▶ **YOUR ASSIGNMENT**
Show all lines from the data that include the word "tile".

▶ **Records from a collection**
--
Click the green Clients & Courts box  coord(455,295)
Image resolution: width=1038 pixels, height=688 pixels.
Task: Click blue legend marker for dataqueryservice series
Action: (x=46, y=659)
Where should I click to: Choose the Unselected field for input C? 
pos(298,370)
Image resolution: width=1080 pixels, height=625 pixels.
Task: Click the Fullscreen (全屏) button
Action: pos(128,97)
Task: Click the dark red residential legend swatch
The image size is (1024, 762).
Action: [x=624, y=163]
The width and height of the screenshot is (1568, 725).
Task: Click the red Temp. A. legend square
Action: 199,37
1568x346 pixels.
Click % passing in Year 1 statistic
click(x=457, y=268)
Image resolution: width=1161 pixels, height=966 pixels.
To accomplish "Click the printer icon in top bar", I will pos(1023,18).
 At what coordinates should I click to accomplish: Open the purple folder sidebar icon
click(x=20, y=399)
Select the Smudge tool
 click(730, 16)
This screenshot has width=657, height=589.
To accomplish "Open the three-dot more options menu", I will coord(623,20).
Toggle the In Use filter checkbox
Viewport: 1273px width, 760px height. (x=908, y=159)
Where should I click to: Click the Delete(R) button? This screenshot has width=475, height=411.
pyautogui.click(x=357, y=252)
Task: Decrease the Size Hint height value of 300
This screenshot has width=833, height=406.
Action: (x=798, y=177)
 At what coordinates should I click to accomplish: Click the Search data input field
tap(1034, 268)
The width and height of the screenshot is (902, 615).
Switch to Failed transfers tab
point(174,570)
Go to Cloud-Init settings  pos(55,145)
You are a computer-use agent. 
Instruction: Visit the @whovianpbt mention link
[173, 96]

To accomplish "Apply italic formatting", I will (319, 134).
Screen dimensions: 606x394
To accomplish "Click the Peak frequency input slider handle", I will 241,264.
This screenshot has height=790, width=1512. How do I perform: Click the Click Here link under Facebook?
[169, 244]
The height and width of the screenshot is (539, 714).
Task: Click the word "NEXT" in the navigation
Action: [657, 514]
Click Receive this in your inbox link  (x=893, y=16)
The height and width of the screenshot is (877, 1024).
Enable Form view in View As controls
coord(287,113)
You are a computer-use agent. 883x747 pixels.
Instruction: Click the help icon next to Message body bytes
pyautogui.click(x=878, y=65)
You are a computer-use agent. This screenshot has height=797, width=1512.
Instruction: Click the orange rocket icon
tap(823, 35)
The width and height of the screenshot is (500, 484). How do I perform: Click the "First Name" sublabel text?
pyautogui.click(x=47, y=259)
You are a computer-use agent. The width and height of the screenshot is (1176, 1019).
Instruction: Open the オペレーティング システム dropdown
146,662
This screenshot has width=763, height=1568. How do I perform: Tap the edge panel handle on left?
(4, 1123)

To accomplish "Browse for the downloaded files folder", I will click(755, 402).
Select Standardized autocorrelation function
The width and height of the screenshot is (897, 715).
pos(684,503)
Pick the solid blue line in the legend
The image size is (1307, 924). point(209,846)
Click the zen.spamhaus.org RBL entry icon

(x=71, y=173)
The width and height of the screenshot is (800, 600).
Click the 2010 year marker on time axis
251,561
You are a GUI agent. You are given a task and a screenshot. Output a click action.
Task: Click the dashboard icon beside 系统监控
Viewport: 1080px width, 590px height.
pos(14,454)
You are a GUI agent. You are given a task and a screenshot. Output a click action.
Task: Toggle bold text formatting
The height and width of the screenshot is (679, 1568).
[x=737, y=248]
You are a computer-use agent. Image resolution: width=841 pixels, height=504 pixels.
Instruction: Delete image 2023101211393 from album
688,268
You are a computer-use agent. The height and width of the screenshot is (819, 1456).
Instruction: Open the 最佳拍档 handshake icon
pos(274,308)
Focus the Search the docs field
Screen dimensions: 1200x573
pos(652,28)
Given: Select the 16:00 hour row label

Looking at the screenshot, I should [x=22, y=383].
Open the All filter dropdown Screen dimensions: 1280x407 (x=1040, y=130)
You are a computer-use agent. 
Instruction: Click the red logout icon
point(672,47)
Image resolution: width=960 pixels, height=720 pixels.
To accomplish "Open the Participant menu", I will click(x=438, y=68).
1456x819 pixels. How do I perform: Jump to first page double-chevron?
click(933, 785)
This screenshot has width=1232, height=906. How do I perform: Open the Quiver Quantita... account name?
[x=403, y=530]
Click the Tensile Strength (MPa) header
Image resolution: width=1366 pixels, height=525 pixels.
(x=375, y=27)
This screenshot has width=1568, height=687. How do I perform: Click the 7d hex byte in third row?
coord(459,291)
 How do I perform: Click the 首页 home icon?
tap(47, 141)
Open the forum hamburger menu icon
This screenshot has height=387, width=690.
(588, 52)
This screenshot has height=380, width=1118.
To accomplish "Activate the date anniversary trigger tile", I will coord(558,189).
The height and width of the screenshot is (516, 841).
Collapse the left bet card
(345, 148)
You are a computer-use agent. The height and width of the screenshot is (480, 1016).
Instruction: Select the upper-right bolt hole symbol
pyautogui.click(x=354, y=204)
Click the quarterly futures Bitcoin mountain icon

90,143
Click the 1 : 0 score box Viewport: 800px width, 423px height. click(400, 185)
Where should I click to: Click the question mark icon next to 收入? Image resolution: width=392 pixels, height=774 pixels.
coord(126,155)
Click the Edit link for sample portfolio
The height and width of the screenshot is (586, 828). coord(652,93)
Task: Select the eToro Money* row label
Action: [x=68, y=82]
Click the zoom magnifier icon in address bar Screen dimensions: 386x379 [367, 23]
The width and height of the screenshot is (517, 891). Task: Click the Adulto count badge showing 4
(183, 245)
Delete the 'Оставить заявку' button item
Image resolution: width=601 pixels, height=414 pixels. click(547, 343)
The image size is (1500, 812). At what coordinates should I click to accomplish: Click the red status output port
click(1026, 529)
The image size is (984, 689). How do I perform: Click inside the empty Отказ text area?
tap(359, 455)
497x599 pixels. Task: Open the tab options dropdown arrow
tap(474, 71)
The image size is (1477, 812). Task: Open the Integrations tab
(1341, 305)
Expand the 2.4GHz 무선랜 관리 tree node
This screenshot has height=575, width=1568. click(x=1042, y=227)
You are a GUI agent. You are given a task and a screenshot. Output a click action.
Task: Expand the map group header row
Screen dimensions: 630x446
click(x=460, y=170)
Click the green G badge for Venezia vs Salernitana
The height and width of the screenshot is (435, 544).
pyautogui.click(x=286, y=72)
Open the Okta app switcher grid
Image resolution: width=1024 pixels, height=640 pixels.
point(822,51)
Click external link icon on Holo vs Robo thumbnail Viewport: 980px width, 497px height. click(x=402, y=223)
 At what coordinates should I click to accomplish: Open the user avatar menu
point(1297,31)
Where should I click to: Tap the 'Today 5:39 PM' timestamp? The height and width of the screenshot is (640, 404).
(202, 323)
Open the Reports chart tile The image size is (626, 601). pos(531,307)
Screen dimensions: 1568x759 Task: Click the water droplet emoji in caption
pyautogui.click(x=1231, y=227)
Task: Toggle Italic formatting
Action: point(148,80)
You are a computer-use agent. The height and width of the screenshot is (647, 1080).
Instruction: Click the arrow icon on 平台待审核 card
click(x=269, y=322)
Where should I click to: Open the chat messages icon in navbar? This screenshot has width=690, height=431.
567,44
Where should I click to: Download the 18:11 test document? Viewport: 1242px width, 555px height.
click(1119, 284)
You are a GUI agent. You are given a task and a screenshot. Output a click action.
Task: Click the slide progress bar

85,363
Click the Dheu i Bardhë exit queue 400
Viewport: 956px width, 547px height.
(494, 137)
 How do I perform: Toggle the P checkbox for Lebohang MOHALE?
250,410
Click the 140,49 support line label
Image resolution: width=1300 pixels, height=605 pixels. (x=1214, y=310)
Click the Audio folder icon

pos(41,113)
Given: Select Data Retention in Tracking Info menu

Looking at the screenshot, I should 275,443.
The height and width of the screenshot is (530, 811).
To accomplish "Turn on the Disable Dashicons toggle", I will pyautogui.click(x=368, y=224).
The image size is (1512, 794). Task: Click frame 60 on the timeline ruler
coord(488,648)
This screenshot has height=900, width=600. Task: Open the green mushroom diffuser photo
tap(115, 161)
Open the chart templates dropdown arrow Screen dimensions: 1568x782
--
▶ **TASK SOLUTION**
To accomplish "Activate the date anniversary trigger tile", I will coord(558,189).
Open the Reports chart tile The image size is (626, 601). pos(531,307)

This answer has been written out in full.